EXTRAIT DU DOCUMENT:
_ _ _ _ _
D’ailleurs, était-il raisonnable que lui et les généraux de notre armée nationale, se crussent tellement supérieurs à leurs soldats, à leurs concitoyens, qu’ils pourraient instituer en leur faveur et en faveur de leurs familles, les privilèges inhérents à l’hérédité, à la noblesse ? N’était-ce pas contre les privilèges de la race blanche qu’on s’était armé, qu’on avait combattu pour acquérir le droit d’être les égaux de ces hommes ? Et à peine on les avait vaincus et expulsés du pays, on aurait restauré ces inégalités ! C’eût été pire qu’une injustice, — une vraie trahison envers la nation.
_ _ _ _ _
TRAVAIL DEMANDÉ:
Reprenez l'extrait sur les privilèges d'hérédité et de noblesse envisagés pour les généraux, et poursuivez-le après sa dernière phrase.

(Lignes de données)
_ _ _ _ _
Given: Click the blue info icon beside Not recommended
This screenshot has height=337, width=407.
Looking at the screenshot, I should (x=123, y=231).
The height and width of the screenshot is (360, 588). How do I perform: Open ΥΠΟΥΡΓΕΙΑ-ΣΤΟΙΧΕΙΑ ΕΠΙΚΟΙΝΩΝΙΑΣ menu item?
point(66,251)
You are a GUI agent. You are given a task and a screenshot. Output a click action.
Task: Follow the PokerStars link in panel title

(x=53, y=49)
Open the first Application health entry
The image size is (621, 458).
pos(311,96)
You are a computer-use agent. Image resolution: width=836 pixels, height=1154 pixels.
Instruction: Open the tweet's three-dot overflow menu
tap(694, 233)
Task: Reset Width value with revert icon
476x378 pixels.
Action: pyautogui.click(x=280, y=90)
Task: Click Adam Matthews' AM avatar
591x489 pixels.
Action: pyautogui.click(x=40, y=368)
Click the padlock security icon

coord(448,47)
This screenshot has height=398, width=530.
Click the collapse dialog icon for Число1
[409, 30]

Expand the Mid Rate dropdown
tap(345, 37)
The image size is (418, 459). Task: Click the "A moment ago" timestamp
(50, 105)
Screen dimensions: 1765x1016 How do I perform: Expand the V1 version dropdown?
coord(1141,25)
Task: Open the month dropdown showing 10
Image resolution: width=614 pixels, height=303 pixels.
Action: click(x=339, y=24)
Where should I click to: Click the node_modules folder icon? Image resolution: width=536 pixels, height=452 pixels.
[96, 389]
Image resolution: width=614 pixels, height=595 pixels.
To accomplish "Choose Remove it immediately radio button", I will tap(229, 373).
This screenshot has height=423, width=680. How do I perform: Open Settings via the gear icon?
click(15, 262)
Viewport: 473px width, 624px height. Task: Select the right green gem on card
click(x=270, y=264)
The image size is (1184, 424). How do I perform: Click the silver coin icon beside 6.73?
_ _ _ _ _
CORRIGÉ:
Dessalines se montra donc conséquent avec tous les principes qui nous avaient dirigés dans nos révolutions, en adoptant le titre d’Empereur qui, dans la situation des choses, avait le double mérite d’être une mesure propre à fortifier la déclaration de notre indépendance, et de rappeler un fait historique, — celui du peuple romain déférant un titre semblable à Jules César, lorsqu’il se fit nommer dictateur perpétuel. Dessalines ne pouvait pas être autre chose ; son autorité ne pouvait pas être limitée par une constitution quelconque. On verra qu’il ne respecta pas celle qu’il octroya.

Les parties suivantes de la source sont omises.